Uma pesquisa abrangente realizada pela Sodexo em seis países, incluindo o Brasil, revela uma crescente preocupação global com a alimentação. O levantamento mostra que mais de 70% dos trabalhadores consideram os alimentos ultraprocessados um risco significativo à saúde. No Brasil, essa percepção é ainda mais acentuada, com 78% dos 800 funcionários ouvidos compartilhando dessa visão, mesmo reconhecendo a praticidade que esses produtos oferecem no dia a dia corrido.
A conscientização sobre o impacto dos ultraprocessados reflete-se em mudanças no ambiente corporativo. A tendência aponta para restaurantes dentro das empresas que ganham maior relevância, adaptando-se a uma força de trabalho cada vez mais atenta à saúde e que busca opções frescas, locais e sazonais. “Temos visto que colaboradores demonstram maior disposição para deixar organizações que não adotam práticas sustentáveis”, destacou Cinthia Lira, diretora de Marketing da Sodexo Brasil, sublinhando a importância de alinhar saúde e impacto ambiental.

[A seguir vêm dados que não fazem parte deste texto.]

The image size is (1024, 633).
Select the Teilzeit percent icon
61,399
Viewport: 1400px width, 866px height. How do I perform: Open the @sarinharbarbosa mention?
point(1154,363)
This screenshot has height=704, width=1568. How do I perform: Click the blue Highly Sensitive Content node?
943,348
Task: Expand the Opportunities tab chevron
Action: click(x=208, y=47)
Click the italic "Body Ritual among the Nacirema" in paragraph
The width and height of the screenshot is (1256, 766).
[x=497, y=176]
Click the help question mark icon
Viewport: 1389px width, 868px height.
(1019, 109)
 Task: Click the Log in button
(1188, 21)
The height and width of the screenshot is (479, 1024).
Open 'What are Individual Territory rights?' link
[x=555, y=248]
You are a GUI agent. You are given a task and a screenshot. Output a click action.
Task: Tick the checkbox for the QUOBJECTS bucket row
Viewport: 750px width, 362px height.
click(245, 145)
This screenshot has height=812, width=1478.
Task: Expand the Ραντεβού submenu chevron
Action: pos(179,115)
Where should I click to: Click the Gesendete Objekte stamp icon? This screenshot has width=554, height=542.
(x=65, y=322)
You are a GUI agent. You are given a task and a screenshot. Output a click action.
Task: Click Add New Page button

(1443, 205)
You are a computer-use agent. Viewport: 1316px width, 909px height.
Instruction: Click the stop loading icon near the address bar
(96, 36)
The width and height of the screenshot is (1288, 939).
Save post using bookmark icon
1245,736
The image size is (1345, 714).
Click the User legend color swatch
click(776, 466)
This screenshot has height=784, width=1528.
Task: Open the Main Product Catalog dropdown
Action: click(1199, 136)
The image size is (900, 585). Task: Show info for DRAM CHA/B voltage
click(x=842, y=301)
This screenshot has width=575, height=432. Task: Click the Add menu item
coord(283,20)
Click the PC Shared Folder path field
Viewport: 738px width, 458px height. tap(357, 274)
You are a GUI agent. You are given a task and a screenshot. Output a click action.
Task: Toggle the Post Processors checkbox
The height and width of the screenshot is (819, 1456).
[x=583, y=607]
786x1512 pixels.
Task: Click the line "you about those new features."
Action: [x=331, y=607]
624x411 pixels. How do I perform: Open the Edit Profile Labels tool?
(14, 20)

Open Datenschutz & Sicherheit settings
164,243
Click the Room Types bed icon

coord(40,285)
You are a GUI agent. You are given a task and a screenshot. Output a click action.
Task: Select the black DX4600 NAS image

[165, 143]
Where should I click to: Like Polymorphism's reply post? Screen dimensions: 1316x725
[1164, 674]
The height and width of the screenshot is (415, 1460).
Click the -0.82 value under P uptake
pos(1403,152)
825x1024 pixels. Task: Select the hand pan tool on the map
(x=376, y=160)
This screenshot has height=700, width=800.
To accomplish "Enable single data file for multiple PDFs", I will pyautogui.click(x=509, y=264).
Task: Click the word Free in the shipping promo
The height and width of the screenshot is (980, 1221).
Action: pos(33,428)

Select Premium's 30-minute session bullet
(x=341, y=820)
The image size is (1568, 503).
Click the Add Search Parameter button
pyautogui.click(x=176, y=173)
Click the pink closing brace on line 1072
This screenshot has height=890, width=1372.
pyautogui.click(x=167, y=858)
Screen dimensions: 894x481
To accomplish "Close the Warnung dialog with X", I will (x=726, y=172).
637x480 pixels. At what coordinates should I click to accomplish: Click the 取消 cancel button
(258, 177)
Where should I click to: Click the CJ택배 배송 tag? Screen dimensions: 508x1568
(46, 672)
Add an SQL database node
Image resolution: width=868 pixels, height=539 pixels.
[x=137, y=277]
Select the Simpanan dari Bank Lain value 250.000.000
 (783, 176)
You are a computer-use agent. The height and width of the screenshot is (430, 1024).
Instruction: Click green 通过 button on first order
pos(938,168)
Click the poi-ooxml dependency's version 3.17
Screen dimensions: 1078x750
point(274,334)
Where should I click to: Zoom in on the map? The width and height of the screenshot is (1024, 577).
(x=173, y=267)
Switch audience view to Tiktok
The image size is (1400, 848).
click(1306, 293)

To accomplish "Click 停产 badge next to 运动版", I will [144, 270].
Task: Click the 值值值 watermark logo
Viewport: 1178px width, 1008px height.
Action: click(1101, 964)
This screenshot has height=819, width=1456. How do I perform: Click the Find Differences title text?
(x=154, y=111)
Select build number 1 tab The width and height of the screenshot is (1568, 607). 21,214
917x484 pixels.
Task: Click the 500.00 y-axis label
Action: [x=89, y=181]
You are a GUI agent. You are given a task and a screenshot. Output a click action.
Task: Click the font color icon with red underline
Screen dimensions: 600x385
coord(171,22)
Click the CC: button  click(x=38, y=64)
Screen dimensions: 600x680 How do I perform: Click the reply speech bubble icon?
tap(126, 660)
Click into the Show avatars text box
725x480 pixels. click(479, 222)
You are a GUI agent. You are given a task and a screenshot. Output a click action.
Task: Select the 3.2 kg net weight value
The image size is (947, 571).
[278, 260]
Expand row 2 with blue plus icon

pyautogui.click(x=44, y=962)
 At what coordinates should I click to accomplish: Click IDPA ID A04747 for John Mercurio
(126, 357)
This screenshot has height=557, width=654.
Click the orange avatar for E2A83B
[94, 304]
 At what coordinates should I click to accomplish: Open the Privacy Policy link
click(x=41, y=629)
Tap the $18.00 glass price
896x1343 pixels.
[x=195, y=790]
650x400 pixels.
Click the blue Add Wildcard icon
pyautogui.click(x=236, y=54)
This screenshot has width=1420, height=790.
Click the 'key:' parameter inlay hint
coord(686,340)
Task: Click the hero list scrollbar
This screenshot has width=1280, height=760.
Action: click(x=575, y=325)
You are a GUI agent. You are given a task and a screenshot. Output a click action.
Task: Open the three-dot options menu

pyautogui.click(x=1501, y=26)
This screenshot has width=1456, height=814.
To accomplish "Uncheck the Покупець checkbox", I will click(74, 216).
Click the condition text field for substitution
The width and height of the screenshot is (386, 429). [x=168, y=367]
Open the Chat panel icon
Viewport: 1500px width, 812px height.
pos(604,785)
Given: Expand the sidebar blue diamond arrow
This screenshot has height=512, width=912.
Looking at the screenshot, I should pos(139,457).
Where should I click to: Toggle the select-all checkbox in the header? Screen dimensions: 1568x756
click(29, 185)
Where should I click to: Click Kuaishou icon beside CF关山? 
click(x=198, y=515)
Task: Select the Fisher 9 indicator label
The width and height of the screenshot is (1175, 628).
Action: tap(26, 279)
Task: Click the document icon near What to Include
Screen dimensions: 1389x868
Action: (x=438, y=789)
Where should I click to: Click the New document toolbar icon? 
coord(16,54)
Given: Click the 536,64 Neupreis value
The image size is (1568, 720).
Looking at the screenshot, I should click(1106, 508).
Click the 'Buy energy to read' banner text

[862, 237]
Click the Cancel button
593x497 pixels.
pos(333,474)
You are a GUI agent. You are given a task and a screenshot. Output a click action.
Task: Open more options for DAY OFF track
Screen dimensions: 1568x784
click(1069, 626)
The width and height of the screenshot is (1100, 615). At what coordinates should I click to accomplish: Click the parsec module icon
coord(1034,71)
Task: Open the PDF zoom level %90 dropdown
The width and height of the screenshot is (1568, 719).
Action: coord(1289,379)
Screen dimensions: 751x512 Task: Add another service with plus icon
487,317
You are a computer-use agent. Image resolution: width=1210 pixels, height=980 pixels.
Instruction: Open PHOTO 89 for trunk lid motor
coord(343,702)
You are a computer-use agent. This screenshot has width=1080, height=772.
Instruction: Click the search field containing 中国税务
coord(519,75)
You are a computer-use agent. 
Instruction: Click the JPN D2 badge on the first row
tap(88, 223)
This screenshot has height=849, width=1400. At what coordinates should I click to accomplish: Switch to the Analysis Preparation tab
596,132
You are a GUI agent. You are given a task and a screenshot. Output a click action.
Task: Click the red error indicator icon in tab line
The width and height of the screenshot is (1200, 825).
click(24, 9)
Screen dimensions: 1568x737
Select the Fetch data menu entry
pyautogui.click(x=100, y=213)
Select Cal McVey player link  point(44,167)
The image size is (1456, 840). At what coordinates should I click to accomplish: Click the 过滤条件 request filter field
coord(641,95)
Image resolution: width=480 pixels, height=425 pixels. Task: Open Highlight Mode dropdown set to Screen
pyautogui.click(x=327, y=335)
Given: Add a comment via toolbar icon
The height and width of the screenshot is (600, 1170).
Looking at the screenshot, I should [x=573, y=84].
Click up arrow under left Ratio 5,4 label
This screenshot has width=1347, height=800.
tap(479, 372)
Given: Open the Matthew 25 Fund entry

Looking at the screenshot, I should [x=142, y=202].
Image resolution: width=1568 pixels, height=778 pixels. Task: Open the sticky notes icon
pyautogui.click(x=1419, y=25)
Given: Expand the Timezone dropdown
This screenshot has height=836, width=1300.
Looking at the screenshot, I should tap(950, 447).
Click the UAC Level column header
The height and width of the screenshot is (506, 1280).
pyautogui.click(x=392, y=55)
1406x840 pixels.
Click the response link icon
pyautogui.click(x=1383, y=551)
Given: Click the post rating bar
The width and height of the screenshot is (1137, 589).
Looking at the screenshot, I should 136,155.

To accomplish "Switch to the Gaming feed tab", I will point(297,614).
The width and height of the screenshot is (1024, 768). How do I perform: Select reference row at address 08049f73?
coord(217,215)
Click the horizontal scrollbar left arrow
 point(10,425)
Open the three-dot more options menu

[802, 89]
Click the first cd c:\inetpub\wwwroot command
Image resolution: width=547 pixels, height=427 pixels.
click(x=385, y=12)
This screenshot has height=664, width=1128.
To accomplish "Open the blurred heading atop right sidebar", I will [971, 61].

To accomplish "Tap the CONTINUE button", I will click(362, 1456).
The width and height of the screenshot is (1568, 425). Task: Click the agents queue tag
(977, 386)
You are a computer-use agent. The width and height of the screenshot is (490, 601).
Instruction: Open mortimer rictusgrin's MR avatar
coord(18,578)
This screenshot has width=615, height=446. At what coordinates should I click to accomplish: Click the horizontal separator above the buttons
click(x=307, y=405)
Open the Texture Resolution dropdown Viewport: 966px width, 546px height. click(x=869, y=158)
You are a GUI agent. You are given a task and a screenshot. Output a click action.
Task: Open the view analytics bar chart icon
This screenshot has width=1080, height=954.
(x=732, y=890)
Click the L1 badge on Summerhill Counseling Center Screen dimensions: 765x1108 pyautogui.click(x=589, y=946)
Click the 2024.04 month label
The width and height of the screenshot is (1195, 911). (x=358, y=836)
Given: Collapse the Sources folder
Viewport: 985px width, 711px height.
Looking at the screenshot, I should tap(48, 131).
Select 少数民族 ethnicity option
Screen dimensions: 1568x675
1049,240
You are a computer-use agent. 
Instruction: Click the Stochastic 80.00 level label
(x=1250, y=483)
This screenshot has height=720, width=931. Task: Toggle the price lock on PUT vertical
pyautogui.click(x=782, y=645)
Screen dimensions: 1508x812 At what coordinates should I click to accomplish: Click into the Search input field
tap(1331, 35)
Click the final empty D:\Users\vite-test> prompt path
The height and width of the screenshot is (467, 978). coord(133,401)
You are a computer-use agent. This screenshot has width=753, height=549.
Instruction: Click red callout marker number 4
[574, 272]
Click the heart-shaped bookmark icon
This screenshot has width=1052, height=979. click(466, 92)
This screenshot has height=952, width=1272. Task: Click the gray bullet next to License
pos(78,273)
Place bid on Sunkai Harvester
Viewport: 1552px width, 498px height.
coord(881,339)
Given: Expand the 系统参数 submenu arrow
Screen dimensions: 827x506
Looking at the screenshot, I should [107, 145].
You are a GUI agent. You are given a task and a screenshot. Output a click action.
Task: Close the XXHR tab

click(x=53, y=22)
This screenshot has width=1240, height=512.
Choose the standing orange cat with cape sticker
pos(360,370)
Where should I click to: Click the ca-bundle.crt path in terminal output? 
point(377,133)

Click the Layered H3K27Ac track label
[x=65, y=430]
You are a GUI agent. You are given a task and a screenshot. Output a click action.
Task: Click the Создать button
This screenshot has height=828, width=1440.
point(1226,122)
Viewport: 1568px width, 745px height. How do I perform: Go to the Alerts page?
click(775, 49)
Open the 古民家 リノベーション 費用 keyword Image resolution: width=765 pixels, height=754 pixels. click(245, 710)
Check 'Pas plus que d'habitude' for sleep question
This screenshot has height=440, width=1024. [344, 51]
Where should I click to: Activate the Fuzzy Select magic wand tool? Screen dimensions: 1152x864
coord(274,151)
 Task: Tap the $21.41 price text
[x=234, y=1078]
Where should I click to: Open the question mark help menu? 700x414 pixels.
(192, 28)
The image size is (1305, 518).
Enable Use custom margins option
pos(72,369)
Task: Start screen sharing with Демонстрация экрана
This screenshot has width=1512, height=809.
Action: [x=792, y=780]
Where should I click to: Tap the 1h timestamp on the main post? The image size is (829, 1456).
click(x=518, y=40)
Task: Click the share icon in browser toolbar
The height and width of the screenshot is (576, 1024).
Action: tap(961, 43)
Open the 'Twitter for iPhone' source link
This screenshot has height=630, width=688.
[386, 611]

O perigo por trás dos ultraprocessados
A preocupação dos trabalhadores encontra respaldo em diretrizes oficiais como o Guia Alimentar para a População Brasileira, do Ministério da Saúde, que recomenda evitar esses produtos. Ultraprocessados são formulações industriais à base de ingredientes extraídos ou sintetizados, como açúcares, gorduras, sódio, corantes e aromatizantes. Esses aditivos visam prolongar a validade e tornar o alimento artificialmente mais atraente, favorecendo o consumo excessivo de calorias e o risco de doenças crônicas, como obesidade, diabetes e problemas cardíacos. Esse cenário já impulsiona mudanças, como a regulamentação para que a merenda escolar tenha no máximo 15% de ultraprocessados, um reflexo da crescente atenção pública e do fato de que quase um quarto da dieta brasileira já é composta por esses itens.